### [Required action]
Find the line containing "[Tampoi FC julang" in the records below. Copy exactly that line and each one after it, ending at the line containing "06-251 9316 (53, 2458)", and nothing more.

### [Stored data entries]

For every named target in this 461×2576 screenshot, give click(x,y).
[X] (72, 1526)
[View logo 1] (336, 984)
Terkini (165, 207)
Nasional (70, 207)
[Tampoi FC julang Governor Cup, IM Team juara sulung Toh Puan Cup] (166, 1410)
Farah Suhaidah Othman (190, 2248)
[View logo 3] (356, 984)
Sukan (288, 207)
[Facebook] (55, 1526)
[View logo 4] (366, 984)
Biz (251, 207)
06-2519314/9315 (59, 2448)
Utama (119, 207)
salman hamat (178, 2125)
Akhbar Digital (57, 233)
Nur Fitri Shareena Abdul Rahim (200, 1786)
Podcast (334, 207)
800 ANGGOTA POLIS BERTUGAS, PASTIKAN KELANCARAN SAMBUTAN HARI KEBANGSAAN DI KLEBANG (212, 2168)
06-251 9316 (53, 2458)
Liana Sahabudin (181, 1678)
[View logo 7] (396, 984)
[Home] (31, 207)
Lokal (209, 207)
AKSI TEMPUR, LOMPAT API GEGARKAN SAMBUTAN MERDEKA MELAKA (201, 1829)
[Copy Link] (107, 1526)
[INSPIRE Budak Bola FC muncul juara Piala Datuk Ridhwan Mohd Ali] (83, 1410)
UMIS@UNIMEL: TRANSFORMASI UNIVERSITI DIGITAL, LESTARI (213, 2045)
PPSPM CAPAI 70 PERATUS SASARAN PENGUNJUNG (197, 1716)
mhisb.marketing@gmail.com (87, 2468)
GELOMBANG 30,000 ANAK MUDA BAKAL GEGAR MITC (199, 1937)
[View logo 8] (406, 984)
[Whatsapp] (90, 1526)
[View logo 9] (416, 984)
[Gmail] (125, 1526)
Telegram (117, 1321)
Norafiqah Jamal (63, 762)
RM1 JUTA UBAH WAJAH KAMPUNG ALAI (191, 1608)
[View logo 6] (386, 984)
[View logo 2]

### [Response]
[Tampoi FC julang Governor Cup, IM Team juara sulung Toh Puan Cup] (166, 1410)
Farah Suhaidah Othman (190, 2248)
[View logo 3] (356, 984)
Sukan (288, 207)
[Facebook] (55, 1526)
[View logo 4] (366, 984)
Biz (251, 207)
06-2519314/9315 (59, 2448)
Utama (119, 207)
salman hamat (178, 2125)
Akhbar Digital (57, 233)
Nur Fitri Shareena Abdul Rahim (200, 1786)
Podcast (334, 207)
800 ANGGOTA POLIS BERTUGAS, PASTIKAN KELANCARAN SAMBUTAN HARI KEBANGSAAN DI KLEBANG (212, 2168)
06-251 9316 (53, 2458)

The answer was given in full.